Dataset records section start

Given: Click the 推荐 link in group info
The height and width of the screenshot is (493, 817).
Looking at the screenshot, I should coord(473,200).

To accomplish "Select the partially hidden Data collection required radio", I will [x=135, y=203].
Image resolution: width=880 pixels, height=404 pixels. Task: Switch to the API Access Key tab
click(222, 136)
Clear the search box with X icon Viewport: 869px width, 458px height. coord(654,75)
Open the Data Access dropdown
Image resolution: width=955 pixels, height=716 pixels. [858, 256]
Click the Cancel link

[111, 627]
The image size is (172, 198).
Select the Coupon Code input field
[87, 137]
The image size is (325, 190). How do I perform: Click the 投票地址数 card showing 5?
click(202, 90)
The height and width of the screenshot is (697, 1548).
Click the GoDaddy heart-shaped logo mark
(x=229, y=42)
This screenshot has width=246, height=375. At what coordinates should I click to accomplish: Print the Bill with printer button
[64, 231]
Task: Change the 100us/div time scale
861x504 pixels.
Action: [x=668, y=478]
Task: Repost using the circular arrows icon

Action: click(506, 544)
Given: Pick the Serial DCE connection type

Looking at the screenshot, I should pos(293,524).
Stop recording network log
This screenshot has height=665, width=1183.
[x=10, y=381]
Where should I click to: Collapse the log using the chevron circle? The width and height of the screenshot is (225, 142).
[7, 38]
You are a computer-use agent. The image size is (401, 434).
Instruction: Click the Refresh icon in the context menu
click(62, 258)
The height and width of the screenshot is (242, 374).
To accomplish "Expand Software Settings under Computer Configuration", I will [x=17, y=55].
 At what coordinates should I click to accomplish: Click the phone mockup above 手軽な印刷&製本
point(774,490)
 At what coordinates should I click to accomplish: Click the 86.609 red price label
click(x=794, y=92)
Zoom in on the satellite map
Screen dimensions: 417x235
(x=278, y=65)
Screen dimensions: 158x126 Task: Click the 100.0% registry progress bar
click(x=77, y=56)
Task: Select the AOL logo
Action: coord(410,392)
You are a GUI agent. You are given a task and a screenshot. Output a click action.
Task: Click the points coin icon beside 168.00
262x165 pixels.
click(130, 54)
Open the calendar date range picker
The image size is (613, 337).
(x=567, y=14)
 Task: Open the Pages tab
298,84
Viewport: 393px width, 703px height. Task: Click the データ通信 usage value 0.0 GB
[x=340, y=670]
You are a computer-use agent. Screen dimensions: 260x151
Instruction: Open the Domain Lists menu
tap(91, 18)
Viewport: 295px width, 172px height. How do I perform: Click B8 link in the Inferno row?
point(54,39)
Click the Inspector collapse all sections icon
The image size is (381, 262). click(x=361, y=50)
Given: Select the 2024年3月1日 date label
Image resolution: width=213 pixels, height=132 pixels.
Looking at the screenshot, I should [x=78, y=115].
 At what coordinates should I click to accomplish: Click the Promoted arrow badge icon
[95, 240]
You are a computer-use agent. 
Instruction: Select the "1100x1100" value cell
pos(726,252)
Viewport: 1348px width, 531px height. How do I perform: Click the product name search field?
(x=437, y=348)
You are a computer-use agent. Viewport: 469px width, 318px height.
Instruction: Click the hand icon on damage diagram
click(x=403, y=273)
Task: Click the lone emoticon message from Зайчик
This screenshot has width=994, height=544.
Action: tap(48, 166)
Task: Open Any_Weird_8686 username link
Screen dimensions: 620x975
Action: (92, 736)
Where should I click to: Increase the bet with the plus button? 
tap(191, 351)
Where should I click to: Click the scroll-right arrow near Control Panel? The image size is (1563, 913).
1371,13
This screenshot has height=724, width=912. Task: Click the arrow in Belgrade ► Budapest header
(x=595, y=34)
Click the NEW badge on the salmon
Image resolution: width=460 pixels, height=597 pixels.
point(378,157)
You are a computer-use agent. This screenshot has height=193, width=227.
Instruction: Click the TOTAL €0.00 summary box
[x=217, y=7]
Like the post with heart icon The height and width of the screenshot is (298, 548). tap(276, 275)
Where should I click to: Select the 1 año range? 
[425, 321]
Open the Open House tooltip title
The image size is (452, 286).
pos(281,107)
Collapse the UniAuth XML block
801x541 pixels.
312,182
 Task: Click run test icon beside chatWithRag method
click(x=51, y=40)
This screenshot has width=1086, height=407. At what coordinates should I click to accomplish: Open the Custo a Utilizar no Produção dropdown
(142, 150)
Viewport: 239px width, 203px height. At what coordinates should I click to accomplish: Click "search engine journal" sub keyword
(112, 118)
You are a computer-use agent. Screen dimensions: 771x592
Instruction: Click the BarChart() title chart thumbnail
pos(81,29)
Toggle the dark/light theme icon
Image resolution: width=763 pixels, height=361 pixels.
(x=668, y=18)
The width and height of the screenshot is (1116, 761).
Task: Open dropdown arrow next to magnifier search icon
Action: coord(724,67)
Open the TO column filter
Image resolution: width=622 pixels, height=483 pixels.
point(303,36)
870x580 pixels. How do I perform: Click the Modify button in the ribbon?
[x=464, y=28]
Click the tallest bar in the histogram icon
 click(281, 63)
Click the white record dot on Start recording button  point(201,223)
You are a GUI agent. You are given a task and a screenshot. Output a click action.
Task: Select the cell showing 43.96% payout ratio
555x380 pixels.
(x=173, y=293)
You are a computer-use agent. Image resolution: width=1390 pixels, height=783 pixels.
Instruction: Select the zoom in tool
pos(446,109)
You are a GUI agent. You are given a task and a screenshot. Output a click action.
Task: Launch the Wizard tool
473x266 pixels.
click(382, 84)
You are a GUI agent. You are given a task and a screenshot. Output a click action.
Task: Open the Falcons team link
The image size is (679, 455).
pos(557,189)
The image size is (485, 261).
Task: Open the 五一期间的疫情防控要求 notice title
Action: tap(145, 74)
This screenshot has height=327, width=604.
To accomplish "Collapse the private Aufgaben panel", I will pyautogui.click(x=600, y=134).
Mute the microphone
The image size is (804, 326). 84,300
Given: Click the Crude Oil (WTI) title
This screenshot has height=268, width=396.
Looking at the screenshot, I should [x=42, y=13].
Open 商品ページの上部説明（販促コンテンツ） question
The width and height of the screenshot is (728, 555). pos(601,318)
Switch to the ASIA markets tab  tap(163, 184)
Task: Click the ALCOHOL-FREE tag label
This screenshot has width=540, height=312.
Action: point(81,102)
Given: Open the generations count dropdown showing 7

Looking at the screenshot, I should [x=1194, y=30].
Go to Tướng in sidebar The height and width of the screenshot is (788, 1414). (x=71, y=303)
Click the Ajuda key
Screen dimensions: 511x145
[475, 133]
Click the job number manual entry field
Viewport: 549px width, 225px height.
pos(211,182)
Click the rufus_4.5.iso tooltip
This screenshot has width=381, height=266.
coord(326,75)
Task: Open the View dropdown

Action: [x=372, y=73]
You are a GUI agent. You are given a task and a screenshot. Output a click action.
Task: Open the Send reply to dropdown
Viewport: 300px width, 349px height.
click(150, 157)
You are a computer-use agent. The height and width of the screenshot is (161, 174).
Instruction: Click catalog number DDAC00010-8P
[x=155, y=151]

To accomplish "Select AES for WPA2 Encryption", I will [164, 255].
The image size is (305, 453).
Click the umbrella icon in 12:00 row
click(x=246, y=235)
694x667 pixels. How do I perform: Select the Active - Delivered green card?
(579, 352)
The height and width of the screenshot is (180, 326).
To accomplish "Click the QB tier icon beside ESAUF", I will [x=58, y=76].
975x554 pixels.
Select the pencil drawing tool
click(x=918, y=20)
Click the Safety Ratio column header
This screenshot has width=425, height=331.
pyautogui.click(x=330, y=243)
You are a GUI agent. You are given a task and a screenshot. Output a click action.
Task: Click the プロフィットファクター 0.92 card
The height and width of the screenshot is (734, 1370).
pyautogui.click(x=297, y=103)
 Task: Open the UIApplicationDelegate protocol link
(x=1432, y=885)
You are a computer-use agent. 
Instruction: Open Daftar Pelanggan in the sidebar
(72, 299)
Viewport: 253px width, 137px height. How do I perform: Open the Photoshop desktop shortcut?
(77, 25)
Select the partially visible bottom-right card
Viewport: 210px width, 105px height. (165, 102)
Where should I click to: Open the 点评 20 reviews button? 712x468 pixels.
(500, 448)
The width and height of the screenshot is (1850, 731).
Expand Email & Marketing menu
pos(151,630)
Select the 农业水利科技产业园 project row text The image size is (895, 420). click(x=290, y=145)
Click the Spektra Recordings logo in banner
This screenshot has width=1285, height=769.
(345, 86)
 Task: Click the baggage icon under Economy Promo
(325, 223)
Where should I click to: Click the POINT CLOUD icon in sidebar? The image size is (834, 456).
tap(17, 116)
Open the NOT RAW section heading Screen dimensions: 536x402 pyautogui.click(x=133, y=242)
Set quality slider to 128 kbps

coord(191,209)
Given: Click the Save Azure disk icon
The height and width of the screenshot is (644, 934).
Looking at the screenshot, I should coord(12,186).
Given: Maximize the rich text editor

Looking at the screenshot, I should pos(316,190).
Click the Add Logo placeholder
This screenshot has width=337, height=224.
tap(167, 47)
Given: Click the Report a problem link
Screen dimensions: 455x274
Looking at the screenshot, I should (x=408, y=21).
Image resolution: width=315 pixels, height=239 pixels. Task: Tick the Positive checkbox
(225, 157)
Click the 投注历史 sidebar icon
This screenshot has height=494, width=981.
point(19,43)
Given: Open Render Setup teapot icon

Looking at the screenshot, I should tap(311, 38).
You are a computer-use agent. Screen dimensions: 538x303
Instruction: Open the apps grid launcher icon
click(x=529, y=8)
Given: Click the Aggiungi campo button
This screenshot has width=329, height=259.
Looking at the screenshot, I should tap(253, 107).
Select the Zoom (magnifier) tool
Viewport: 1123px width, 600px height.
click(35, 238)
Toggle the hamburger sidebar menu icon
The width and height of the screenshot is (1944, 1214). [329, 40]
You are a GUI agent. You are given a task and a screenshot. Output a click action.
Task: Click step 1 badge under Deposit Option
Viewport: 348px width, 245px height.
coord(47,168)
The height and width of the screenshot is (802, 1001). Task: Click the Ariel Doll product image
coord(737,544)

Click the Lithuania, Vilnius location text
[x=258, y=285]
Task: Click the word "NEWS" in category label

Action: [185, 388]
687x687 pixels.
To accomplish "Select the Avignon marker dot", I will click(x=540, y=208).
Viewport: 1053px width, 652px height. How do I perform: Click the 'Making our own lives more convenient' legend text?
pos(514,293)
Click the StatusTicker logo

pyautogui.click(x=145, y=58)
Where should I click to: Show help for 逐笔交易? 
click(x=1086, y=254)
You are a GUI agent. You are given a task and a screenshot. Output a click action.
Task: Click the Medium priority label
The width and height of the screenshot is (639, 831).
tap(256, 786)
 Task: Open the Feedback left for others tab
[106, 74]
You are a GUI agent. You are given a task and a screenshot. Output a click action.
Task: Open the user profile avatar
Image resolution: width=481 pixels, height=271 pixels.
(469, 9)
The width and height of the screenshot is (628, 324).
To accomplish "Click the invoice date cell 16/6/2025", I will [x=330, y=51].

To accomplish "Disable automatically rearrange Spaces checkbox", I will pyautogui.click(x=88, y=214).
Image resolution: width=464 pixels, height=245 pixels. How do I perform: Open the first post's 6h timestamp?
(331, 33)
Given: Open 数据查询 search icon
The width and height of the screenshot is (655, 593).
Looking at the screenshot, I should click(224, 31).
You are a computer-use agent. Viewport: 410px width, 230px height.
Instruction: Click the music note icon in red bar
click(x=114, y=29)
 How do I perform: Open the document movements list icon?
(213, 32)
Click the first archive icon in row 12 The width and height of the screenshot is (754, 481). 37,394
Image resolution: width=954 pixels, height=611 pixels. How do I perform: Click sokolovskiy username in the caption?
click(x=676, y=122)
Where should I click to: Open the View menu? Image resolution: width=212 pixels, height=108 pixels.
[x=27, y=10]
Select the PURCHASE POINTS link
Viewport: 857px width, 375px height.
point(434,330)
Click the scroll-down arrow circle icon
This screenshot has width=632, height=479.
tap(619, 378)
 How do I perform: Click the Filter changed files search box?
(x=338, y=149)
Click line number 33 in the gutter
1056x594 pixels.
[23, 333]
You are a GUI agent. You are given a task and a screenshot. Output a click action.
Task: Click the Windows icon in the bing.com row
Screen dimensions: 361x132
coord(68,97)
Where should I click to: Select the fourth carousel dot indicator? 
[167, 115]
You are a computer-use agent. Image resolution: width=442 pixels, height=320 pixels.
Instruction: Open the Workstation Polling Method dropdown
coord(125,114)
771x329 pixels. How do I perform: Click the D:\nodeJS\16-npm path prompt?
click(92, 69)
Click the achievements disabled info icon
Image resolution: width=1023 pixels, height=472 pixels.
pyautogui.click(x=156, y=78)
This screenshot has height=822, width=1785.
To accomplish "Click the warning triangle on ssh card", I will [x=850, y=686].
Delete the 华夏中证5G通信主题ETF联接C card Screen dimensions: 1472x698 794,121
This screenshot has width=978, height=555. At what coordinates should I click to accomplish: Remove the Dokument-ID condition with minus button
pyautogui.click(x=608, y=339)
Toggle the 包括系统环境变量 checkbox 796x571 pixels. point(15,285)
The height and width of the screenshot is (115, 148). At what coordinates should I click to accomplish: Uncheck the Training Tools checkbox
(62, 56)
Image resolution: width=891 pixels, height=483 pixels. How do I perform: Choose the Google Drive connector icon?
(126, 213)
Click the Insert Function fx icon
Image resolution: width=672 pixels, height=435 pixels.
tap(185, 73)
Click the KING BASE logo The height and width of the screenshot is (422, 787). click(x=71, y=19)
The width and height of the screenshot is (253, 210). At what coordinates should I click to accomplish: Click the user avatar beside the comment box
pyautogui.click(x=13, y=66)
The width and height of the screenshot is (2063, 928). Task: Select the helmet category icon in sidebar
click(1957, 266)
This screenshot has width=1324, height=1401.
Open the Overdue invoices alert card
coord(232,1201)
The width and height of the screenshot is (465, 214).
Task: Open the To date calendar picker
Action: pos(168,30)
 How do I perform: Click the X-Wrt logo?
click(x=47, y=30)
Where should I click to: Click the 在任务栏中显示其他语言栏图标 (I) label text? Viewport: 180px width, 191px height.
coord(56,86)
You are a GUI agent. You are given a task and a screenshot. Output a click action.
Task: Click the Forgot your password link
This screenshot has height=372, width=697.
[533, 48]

Dataset records section end

_Problem_
From the top of the material above, please transcribe each line exactly. Include the line with "Clear the search" and end there.

_Completed exercise_
Given: Click the 推荐 link in group info
The height and width of the screenshot is (493, 817).
Looking at the screenshot, I should coord(473,200).

To accomplish "Select the partially hidden Data collection required radio", I will [x=135, y=203].
Image resolution: width=880 pixels, height=404 pixels. Task: Switch to the API Access Key tab
click(222, 136)
Clear the search box with X icon Viewport: 869px width, 458px height. coord(654,75)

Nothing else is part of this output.